Distantly, she felt herself recoil from the words, but there was a savage exultation in lashing out, hurting him back.
“No.”
The denial was hushed. “I had it this morning.”
“N-no, I d-don’t believe you!”
“They killed it.”
The words ran away with her.
“You’re lying!”
“They cut it out—”
“Oh. God, no, oh, G-God, no—”
“and then they threw it in the incinerator and burnt it!”
She stopped, appalled with herself. She heard him moan.
“Don’t,” she said. “I didn’t mean it.”
“No, no, God, no, oh, no—”
“Listen,” she began, “I haven’t—”
“No, no, no, no, no, no, no—”
The sound of his pain cut through her own. “Please, don’t! You were right, I was—”
“Bitch!” The word hit her like a fist.
“M-murdering fucking bitch!”
“No, listen to me—”
“I’ll kill you. I’ll fucking k-kill you, you murdering BITCH!”
The line went dead. The receiver hummed in her ear. Slowly, Kate lowered it.
She became aware of a weight on her lap. Looking down, she saw that at some point Dougal had come and sat on her knee without her noticing. A noise from the phone made her start, and she almost dropped it as a recorded voice pipingly instructed her to replace the handset. She dislodged Dougal and climbed stiffly to her feet. Her neck and shoulder muscles ached as though she had overworked them in the gym. She replaced the phone in its cradle and looked around the hallway as if she didn’t recognise it. But it appeared no different from how it had ten minutes before.
From the lounge, the quiz show still buzzed with gleeful laughter. Kate walked away from the sound. She went downstairs and checked that both doors were locked. Then she came back up and phoned the police.

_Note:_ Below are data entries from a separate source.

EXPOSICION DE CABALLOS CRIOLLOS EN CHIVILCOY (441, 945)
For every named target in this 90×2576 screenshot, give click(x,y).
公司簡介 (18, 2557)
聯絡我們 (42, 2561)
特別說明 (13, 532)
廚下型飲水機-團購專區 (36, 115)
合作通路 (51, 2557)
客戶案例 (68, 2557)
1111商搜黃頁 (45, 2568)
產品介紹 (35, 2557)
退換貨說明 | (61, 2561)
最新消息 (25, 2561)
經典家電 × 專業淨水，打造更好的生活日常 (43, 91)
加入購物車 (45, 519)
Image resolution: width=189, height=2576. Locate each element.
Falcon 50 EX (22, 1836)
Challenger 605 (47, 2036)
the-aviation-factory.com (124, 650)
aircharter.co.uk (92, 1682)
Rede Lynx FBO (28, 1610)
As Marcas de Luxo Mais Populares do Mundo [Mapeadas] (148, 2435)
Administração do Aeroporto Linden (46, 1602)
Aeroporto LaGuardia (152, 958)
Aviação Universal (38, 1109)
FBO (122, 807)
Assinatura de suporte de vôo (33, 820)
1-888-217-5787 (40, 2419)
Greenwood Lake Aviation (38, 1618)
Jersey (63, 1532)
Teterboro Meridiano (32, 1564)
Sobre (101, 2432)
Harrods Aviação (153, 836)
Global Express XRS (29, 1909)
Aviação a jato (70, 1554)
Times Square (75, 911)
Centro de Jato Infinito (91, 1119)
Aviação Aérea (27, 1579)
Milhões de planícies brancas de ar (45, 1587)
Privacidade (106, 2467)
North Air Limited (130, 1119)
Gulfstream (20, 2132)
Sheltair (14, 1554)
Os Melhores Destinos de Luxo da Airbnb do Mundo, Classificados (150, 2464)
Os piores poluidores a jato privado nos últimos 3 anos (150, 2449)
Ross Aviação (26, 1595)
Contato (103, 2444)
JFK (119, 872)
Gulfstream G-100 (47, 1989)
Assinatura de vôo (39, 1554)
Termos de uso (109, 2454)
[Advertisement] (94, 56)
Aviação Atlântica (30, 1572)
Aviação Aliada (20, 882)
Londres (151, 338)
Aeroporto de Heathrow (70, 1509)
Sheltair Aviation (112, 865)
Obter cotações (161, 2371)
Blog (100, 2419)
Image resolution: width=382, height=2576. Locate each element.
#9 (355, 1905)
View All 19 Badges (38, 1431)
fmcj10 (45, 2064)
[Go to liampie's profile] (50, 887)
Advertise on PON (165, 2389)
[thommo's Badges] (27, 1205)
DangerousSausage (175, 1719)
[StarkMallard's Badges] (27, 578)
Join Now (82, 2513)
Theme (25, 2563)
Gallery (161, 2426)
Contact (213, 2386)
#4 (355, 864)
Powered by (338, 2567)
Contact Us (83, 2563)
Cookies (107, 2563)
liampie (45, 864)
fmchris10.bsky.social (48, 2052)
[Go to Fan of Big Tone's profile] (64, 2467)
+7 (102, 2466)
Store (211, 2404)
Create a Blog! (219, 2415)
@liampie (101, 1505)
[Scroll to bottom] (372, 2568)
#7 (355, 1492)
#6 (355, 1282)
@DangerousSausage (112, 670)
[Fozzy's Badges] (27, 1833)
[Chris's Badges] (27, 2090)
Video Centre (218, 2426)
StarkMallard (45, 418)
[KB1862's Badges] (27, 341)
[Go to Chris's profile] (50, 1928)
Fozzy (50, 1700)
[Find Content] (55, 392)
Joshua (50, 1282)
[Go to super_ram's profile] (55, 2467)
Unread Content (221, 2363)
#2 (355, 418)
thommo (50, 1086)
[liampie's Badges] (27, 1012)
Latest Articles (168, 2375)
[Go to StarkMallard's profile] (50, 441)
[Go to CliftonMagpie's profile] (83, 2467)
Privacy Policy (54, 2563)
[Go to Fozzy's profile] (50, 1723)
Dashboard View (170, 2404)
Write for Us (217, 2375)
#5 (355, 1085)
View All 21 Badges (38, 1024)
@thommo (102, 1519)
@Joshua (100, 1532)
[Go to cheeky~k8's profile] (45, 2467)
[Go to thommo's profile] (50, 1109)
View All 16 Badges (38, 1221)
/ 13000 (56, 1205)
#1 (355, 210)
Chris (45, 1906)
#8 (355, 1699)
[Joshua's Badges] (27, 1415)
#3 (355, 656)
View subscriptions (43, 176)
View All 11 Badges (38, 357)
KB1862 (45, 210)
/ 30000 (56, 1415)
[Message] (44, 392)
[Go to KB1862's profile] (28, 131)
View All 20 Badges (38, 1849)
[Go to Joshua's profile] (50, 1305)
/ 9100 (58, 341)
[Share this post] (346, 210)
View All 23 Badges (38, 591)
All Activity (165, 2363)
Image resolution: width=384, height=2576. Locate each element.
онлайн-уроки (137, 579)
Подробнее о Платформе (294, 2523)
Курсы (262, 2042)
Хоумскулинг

It was nothing like the clinic at Birmingham. For one thing, she was fully clothed, sitting on a hard plastic chair instead of lying on a couch. The room was a dull cream colour, NHS instead of private, and lit by a harsh strip light that buzzed like a trapped fly. The doctor was short and plump, and the nurse’s uniform nothing like so crisply ironed. But for all that, Kate couldn’t help but be reminded of the other place. Perhaps it was because one had been a beginning while the other was an end.
She had come a full, futile circle. Her hand went instinctively to her throat, feeling for the gold locket that was now in a drawer in her flat. She lowered it again.
“The procedure for an early medical termination’s quite simple,” the doctor said, and again Kate was faced with a ghost of that other time, the other clinic. “Effectively, what we’re doing is inducing a miscarriage. The drug we use is called Mifegyne, and what it basically does is stop the lining of your womb forming. You’ll have to stay here for an hour after you’ve taken it to make sure there aren’t any side effects, but there rarely are.”